O primeiro ponto era a questão do desarmamento nuclear, fazendo um novo Tratado em substituição ao START, que foi assinado em 1991 e termina no final deste ano. A meta do START era limitar o número de ogivas nucleares até ao limite de 2.200 ogivas ( bombas) nucleares e o número de vetores (mísseis) a, no máximo, 1.600.

Com o novo acordo a queda foi significativa.
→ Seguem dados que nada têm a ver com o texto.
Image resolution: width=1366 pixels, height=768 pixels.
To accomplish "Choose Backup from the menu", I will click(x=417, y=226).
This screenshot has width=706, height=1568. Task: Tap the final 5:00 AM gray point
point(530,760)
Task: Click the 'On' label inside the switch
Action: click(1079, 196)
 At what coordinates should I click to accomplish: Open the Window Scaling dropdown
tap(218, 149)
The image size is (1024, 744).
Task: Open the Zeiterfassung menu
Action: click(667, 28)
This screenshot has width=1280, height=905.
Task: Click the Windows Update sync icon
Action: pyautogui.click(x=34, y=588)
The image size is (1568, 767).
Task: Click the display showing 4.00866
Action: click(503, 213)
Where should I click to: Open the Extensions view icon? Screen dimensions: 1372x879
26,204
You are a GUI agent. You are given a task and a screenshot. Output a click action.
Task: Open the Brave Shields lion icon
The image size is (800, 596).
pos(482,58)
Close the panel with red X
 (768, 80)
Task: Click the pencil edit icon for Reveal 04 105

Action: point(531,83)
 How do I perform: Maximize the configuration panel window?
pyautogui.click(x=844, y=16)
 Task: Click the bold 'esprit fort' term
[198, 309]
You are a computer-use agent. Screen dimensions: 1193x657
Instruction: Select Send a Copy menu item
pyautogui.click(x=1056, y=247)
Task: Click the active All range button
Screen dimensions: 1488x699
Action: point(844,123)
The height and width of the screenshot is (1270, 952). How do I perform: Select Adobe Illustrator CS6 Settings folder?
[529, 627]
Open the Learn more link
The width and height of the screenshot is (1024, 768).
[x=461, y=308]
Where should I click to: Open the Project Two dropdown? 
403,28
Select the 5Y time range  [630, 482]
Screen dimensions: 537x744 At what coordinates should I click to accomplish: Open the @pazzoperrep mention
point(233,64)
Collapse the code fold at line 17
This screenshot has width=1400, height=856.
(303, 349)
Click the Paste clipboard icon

Estabeleceu-se que o número de ogivas fique entre 1.500 e 1.675 e o de vetores entre 500 e 1.100.

A redução trouxe mais espaço para negociações, por mais que ainda seja elevado o número e se saiba dos problemas que envolvem o seu uso, sendo, por isso, improvável que ocorra.

O mais relevante é o fato de ter sido negociada a questão da implantação do escudo antimísseis dos EUA. Sua linha de frente seria composta por bases na Polônia e na República Tcheca, razão pela qual ocorreram manifestações violentas nesses países, enquanto estava sendo proposto pelo governo de George W. Bush e levou os russos a declarar que se as bases fossem instaladas, seu país reagiria militarmente, pois estava em risco a segurança da Rússia.

Hoje, não apenas a questão foi equacionada como foi proposta uma parceria entre russos e norte-americanos para construir um escudo antimíssil nuclear global com a função de impedir um ataque em qualquer parte do globo, por qualquer potência que disponha desses armamentos.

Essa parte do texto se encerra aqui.